You're right that this would be unique as a reaction cantrip, and that in itself is breaking precedent. I'm not going to pretend that one cantrip known is a significant opportunity cost (although it is a small one), however the cost-to-benefit analysis is in that reaction.
By taking and using _Repulsion_, you are giving up on a possible Opportunity attack/Warcaster opportunity spell, _Shield, Absorb Elements, Silvery Barbs_, or any number of race reactions such as the Goliaths Stone's Endurance or the Tiefling's _Hellish Rebuke_ plus also any class/subclass reactions such as Arcane Deflection, Cutting Words or Guardian Coil.
That's the cost, now the benefit. After you take the hit, you move 5-20 feet away. This is indeed a useful reposition for a spellcaster caught in melee, but let's not oversell it. It mitigates none of the incoming damage, melee enemies with only one attack are unaffected, as are ranged or unseen attackers that don't trigger it at all. There is a chance that 5-20 feet won't get you out of follow-up range but will hopefully instead either put you in a position where you don't have to disengage on your turn (or cast _Shocking Grasp_, _Misty Step_, etc to the same effect) or an enemy that could pursue you for another attack might face an ally or other obstacle like cover if you're lucky (although you don't teleport with this spell so more likely you jump back over a fall of some sort I guess, but that can be jumped so...)
It's entirely possible that an enemy or ally of the enemy can still move forward some more and attack you again, or make use of a ranged attack, or (likely preferable for you since you're casting this to get away from them) target someone else instead. That's what you have used your reaction for, and I think that sounds alright.

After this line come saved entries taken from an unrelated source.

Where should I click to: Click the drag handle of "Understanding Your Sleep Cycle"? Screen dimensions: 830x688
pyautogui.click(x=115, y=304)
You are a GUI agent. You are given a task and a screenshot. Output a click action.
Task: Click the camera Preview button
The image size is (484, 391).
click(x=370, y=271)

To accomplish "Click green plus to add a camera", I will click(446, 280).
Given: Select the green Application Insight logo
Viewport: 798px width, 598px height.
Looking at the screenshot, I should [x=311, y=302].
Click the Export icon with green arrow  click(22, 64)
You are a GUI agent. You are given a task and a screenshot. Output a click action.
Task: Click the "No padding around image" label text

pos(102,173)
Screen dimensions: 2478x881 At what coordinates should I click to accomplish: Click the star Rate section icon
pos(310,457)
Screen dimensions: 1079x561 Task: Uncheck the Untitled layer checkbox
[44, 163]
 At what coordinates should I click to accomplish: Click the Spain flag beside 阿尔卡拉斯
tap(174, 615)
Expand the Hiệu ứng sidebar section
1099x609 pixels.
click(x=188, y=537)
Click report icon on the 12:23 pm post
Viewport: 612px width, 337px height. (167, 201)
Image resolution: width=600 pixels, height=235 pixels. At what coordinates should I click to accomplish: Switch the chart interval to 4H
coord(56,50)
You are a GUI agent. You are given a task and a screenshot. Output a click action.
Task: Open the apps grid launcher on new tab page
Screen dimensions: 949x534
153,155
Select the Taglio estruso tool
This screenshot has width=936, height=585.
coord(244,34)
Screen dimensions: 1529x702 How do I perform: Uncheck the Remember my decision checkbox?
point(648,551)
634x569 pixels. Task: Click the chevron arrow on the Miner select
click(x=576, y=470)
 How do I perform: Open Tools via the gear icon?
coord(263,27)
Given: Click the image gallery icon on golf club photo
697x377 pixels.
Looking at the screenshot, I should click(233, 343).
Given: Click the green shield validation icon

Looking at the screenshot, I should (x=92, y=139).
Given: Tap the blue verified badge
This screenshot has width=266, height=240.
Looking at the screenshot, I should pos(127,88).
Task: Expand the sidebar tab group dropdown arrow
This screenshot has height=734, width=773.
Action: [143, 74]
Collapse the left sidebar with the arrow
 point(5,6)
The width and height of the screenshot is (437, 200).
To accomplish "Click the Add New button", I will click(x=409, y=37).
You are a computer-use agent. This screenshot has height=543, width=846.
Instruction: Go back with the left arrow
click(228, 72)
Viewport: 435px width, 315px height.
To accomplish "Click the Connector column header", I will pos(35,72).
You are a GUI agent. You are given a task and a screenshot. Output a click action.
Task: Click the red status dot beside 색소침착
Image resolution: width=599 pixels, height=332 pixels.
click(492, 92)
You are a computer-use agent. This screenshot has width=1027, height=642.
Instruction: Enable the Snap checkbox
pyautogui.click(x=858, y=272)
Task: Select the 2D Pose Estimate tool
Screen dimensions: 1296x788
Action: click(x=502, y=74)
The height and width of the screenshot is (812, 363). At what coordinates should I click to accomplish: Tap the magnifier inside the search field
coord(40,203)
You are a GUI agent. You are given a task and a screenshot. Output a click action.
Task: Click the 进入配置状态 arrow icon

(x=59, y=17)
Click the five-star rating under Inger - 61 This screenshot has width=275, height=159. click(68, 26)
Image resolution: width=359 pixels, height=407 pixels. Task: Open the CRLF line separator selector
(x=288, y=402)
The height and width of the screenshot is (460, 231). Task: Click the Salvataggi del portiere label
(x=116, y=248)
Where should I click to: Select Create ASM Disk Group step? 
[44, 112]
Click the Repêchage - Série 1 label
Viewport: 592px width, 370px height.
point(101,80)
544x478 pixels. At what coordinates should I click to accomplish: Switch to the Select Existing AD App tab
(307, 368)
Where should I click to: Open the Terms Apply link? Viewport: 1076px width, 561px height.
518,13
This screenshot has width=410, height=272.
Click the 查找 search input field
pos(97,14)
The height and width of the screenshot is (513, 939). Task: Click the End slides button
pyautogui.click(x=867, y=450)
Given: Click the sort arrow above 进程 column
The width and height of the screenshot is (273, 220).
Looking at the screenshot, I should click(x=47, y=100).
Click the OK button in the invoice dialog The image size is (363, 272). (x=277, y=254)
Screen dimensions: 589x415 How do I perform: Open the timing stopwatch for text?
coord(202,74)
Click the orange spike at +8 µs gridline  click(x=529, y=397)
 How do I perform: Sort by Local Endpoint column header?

Now all that said, i'll play devils advocate against myself and say this was specifically made a few years ago for a rework of the Four Elements Monk taking the 'Air' path, and I needed a cantrip for it to match with the other elemental paths. It's entirely possible that this would be silly in the hands of something like a Wizard who already have enough get-out-of-jail-free cards to play. It was basically envisioned for people who want to play Jedi before Tasha's came out.

----------


## Yakk

Sure, as a class feature or whatever that is fine.  I'd probably still make it rest-restricted, but at-will isn't bad.

----------


## furby076

Thanks all! I'll read through the options. Been traveling for work so not been able to check posts

----------